BEGIN SOURCE RECORDS

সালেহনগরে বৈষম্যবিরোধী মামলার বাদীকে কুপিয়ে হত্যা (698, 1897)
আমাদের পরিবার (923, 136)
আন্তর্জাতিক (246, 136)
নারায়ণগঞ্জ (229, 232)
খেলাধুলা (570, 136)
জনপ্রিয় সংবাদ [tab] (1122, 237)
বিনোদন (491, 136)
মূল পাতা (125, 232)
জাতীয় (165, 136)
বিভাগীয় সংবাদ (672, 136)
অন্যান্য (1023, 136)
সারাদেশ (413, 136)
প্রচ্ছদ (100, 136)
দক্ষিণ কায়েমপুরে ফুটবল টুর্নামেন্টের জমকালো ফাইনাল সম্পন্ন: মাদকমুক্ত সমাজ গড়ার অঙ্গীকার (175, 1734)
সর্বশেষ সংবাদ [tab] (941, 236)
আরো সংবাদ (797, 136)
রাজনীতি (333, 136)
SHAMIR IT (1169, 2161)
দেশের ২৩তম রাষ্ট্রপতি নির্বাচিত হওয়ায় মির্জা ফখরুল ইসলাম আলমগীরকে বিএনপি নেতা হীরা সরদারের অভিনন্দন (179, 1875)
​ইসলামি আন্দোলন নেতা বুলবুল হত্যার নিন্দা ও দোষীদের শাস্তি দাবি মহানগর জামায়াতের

END SOURCE RECORDS

*WORK REQUIRED:*
Repeat the listing in its entirety, keeping each line as it is.

*TASK ANSWER:*
সালেহনগরে বৈষম্যবিরোধী মামলার বাদীকে কুপিয়ে হত্যা (698, 1897)
আমাদের পরিবার (923, 136)
আন্তর্জাতিক (246, 136)
নারায়ণগঞ্জ (229, 232)
খেলাধুলা (570, 136)
জনপ্রিয় সংবাদ [tab] (1122, 237)
বিনোদন (491, 136)
মূল পাতা (125, 232)
জাতীয় (165, 136)
বিভাগীয় সংবাদ (672, 136)
অন্যান্য (1023, 136)
সারাদেশ (413, 136)
প্রচ্ছদ (100, 136)
দক্ষিণ কায়েমপুরে ফুটবল টুর্নামেন্টের জমকালো ফাইনাল সম্পন্ন: মাদকমুক্ত সমাজ গড়ার অঙ্গীকার (175, 1734)
সর্বশেষ সংবাদ [tab] (941, 236)
আরো সংবাদ (797, 136)
রাজনীতি (333, 136)
SHAMIR IT (1169, 2161)
দেশের ২৩তম রাষ্ট্রপতি নির্বাচিত হওয়ায় মির্জা ফখরুল ইসলাম আলমগীরকে বিএনপি নেতা হীরা সরদারের অভিনন্দন (179, 1875)
​ইসলামি আন্দোলন নেতা বুলবুল হত্যার নিন্দা ও দোষীদের শাস্তি দাবি মহানগর জামায়াতের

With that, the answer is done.